◆ Directions for this task ◆
Copy out everything from the line containing "Given: Enable Gridlines display" down to the line containing "point(21,238)", including both of those lines, with no changes.

* * * * * * *

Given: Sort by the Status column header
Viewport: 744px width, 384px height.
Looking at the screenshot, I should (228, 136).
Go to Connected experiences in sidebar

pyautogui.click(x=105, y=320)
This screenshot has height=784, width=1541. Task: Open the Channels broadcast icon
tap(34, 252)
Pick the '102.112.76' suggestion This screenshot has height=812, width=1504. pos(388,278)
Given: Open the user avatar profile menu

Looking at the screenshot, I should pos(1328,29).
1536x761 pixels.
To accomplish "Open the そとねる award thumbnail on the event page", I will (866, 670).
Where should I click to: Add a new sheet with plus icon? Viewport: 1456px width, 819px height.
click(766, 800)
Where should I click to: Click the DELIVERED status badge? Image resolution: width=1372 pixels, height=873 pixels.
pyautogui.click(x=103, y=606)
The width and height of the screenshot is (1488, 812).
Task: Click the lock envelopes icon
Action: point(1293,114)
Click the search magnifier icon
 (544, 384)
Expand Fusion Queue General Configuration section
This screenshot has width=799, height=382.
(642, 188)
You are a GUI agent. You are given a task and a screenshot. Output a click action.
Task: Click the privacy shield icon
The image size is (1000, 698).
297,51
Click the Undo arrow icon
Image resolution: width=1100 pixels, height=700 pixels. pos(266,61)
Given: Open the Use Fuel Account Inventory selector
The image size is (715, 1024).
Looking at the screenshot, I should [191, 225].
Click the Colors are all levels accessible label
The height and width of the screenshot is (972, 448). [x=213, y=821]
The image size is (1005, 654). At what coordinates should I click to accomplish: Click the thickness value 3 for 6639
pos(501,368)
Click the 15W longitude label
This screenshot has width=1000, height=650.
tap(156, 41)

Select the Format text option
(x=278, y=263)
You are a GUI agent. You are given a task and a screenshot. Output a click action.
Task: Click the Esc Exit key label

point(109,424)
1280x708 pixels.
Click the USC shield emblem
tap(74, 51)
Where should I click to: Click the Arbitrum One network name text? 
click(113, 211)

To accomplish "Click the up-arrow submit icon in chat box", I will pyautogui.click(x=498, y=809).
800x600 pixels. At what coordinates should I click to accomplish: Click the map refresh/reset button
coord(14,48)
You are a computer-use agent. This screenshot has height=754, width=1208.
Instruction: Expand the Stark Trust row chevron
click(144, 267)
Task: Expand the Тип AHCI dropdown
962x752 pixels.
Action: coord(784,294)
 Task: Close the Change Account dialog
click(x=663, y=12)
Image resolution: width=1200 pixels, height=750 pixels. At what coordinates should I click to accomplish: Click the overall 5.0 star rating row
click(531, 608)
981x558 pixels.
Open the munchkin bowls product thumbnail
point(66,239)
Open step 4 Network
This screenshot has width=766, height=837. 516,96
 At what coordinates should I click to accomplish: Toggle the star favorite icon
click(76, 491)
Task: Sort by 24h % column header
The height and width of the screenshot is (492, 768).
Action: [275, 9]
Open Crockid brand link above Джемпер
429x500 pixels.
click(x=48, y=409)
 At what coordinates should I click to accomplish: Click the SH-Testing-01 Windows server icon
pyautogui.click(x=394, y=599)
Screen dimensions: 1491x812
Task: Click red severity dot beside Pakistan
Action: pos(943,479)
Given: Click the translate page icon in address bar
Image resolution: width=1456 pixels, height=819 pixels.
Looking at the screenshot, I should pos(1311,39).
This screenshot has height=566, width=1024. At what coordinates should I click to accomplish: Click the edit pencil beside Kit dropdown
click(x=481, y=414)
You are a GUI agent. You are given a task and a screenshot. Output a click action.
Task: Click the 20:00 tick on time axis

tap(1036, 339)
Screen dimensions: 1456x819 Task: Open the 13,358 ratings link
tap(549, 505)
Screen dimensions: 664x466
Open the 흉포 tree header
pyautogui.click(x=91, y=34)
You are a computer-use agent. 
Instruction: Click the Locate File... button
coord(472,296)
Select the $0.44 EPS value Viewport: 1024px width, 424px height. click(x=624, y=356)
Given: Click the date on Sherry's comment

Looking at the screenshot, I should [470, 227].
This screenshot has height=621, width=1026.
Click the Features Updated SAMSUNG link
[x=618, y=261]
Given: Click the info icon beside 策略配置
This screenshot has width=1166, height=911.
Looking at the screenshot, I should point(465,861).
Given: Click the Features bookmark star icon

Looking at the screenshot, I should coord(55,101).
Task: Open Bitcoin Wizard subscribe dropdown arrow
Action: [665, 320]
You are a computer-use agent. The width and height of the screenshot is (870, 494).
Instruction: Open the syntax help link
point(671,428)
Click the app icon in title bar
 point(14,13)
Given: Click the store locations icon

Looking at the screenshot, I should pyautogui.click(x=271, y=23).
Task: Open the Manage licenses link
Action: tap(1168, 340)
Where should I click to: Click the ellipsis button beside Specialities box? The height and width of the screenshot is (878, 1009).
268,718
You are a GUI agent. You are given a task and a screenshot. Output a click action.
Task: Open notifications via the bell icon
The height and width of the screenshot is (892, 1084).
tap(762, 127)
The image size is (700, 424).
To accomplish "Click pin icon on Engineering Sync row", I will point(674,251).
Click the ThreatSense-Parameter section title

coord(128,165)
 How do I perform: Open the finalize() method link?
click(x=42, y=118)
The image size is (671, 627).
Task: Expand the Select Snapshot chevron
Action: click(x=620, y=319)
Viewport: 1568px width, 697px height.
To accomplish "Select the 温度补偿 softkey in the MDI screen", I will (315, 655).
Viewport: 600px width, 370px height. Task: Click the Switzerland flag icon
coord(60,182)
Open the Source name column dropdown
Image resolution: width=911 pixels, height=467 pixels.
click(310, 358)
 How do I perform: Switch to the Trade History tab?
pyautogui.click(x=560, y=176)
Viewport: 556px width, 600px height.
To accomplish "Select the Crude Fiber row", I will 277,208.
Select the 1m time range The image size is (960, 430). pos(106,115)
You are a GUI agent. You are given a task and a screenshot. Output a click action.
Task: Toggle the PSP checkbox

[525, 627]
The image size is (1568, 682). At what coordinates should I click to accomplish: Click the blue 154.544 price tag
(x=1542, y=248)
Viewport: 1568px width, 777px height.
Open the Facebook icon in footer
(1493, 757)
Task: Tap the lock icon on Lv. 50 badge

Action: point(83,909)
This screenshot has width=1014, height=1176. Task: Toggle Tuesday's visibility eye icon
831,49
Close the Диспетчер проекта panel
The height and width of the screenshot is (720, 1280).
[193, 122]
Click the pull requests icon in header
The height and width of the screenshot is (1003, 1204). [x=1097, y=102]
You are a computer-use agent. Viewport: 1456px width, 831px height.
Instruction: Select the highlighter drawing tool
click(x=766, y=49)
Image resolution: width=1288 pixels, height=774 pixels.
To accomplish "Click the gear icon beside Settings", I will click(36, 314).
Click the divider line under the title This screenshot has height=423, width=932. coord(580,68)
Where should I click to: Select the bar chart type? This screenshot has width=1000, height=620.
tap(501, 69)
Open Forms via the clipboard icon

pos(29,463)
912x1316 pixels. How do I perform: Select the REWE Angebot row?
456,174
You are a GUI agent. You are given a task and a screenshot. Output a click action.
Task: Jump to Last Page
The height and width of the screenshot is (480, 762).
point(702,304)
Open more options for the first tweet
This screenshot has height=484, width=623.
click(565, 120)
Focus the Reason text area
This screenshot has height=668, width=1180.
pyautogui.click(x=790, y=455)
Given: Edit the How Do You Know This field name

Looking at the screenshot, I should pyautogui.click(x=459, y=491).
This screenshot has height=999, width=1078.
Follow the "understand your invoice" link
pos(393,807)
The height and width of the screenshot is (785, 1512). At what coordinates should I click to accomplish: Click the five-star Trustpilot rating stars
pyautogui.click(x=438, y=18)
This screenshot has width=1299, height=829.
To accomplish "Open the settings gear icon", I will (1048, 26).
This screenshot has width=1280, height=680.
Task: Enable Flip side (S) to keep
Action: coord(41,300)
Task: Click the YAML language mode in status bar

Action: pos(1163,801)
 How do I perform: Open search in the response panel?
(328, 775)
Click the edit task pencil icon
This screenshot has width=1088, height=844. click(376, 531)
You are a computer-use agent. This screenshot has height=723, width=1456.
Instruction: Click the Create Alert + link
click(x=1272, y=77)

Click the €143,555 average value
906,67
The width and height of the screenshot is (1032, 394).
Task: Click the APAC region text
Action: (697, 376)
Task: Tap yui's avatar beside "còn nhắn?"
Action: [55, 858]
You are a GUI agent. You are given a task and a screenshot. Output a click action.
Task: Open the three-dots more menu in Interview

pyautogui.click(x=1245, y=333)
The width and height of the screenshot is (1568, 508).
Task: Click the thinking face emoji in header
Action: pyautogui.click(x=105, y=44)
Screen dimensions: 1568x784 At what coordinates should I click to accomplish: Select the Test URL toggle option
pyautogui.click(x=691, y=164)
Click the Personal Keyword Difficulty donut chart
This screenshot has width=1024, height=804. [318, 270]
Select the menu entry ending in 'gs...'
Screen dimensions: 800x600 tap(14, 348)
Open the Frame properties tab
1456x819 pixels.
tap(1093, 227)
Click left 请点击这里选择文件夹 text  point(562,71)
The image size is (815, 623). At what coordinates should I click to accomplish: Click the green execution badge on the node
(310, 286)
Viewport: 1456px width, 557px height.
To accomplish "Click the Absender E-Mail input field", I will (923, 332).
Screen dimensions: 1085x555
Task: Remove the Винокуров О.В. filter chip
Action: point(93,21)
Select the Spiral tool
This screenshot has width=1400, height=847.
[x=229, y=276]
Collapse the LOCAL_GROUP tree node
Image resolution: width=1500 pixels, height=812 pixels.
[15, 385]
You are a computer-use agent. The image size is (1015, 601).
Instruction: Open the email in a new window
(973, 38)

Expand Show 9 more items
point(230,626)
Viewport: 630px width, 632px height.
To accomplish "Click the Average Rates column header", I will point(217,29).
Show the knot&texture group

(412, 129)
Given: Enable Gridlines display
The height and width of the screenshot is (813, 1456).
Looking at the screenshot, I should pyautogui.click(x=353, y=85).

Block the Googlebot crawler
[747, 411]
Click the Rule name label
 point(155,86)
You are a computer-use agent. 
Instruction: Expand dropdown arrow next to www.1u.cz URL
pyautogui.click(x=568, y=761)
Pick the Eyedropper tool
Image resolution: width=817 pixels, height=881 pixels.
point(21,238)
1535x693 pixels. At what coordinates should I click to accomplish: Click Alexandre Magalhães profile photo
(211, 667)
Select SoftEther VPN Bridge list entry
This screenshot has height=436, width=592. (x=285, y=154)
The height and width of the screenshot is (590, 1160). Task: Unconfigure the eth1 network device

* * * * * * *

◆ Expected answer ◆
Given: Enable Gridlines display
The height and width of the screenshot is (813, 1456).
Looking at the screenshot, I should pyautogui.click(x=353, y=85).

Block the Googlebot crawler
[747, 411]
Click the Rule name label
 point(155,86)
You are a computer-use agent. 
Instruction: Expand dropdown arrow next to www.1u.cz URL
pyautogui.click(x=568, y=761)
Pick the Eyedropper tool
Image resolution: width=817 pixels, height=881 pixels.
point(21,238)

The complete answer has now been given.